Speaker: Kishore Mahbubani, The Representative of Singapore to the United Nations
America has done more than any other country to change the world. Yet, paradoxically, America is one of the countries least prepared to handle the world that it has changed. America has sprinkled magical stardust into the eyes of billions. It has made them believe that they too can succeed and thrive. Yet the world order remains frozen in time. The multilateral architecture is a fossilization of the 1945 power structure. The world has changed. But its structures have not. Global contradictions are emerging. America should begin to prepare itself for them.
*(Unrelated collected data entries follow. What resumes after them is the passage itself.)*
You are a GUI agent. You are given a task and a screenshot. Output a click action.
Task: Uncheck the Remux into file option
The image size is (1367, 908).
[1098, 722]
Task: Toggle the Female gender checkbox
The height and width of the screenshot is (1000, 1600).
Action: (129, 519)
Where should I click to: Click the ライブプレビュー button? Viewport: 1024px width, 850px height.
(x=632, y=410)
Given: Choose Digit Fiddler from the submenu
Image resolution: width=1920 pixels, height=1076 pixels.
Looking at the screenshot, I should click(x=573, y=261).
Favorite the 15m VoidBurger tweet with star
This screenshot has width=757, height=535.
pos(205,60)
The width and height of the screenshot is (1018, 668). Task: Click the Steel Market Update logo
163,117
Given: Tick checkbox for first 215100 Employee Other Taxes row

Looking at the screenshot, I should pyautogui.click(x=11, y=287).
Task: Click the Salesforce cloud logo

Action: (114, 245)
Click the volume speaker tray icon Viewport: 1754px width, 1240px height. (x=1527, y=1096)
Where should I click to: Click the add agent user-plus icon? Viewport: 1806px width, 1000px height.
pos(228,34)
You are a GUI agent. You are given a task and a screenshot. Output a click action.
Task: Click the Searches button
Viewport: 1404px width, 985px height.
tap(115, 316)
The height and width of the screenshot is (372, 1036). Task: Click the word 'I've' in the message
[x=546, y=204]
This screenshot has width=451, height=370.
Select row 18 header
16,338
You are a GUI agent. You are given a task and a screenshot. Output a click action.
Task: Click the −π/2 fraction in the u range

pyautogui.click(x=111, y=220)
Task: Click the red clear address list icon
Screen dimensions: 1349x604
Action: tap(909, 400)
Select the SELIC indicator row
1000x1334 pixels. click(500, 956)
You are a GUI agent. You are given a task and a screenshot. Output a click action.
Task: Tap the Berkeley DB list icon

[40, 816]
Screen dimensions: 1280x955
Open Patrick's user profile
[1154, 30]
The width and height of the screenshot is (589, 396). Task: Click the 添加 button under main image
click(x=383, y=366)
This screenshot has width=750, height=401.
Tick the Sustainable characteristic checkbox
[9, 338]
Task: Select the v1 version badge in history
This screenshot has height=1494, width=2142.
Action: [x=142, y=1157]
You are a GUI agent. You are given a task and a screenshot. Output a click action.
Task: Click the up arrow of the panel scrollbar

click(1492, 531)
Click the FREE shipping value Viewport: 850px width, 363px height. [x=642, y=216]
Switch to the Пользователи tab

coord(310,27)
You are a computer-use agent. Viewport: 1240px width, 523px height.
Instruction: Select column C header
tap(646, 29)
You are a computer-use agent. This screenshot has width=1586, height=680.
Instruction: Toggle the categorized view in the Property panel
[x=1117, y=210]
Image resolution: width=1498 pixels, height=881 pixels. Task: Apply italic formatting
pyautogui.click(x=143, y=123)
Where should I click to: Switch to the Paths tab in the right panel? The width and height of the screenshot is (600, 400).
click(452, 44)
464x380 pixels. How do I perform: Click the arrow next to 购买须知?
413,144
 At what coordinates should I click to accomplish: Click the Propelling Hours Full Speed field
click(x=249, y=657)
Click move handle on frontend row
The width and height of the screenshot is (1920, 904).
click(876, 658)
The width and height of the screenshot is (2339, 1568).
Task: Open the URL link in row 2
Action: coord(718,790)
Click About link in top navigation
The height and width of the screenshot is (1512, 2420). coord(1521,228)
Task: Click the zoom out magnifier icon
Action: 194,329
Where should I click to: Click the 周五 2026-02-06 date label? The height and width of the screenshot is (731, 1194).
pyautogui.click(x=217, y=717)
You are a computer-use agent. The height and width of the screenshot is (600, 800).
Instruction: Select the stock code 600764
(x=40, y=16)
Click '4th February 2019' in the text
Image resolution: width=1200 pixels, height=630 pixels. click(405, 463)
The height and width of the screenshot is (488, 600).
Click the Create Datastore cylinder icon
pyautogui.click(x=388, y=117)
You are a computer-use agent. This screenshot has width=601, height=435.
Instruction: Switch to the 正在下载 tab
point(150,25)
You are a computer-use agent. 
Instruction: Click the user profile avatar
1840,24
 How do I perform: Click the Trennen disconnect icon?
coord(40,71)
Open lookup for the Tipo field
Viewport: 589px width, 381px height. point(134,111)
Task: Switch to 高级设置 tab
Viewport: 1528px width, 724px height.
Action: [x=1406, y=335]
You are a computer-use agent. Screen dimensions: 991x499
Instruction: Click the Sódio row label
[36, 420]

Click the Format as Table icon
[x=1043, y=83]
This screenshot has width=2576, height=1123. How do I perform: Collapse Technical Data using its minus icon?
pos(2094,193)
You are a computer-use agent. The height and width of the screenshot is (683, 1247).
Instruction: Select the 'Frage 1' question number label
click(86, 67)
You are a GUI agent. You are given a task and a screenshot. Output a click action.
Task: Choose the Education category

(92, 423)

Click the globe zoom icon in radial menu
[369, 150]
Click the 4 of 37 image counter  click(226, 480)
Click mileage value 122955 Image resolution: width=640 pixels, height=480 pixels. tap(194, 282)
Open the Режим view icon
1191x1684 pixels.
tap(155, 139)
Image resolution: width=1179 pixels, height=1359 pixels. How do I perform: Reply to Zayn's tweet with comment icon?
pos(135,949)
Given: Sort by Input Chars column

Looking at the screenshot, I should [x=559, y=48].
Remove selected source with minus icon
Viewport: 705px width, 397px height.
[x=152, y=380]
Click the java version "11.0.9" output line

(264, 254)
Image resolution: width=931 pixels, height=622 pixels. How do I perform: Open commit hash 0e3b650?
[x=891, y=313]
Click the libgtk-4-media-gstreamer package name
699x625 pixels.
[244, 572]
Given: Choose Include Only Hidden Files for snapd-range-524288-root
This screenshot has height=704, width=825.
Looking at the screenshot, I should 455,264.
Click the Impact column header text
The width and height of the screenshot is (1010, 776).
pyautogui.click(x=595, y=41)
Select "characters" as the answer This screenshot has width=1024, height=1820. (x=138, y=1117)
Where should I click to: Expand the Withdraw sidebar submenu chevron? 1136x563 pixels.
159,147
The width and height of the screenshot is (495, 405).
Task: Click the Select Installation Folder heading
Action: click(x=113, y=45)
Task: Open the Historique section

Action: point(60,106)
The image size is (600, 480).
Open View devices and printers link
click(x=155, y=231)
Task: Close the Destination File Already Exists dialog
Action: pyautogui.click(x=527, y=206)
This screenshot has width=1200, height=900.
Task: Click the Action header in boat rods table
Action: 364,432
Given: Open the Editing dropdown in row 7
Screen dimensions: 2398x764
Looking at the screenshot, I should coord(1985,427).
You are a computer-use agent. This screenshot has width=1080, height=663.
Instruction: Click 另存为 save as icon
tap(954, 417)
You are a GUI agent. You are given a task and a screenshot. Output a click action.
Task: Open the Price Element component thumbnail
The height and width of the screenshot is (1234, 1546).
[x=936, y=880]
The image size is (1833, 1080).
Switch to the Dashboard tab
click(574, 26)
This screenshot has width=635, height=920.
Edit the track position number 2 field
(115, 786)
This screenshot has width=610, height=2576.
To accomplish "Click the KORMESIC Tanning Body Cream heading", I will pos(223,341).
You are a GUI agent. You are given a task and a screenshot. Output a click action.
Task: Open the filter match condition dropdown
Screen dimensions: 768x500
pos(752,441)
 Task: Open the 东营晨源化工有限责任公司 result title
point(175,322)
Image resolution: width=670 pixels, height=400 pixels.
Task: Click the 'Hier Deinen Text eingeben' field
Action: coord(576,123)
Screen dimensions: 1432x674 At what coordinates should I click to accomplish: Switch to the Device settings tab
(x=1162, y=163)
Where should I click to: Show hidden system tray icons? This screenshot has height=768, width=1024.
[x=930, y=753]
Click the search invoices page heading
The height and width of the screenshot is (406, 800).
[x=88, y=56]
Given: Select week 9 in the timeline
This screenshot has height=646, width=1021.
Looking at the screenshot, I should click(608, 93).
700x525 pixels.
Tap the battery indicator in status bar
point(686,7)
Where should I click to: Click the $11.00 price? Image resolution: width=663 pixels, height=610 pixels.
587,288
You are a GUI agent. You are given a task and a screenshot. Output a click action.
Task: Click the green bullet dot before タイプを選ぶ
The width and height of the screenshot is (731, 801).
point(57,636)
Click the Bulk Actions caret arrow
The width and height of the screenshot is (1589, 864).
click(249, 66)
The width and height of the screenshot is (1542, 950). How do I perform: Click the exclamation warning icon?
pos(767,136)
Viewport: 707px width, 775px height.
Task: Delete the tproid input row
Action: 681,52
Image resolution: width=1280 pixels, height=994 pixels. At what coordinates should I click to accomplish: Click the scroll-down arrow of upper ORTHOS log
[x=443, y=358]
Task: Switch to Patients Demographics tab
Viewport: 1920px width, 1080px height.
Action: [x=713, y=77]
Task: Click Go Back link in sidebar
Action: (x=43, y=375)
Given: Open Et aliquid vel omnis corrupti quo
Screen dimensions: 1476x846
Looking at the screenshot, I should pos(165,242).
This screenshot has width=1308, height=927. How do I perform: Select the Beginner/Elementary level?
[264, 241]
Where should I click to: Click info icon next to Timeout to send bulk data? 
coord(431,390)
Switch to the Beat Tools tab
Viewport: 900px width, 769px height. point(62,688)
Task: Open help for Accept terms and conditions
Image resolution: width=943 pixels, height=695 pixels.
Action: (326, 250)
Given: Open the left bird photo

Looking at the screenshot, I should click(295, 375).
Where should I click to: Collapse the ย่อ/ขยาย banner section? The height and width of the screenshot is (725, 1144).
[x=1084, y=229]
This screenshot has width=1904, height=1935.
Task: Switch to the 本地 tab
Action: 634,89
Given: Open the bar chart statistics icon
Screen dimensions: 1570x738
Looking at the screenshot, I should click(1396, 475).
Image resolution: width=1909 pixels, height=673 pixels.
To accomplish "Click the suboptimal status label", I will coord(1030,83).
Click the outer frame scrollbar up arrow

Ambassador Mahbubani will explore and discuss these and related ideas drawn from his latest book (forthcoming in 2005).
Kishore Mahbubani modestly describes himself as "a student of philosophy." Others, less modest, have called him "an Asian Toynbee, preoccupied with the rise and fall of civilizations" (The Economist) and a "Max Weber of the new 'Confucian ethic'" (The Washington Post). Without question he is one of Asia's leading public intellectuals. His many publications include the provocatively titled Can Asians Think? (1998). His thirty year career as a diplomat has included postings in Cambodia, Malaysia, and the United States. He was president of the UN Security Council in January 2001 and May 2002 and a fellow at Harvard University in 1991-92. He holds degrees in philosophy from Dalhousie University (1976) and the University of Singapore (1971).
Hosted by the Southeast Asia Forum at the Asia-Pacific Research Center.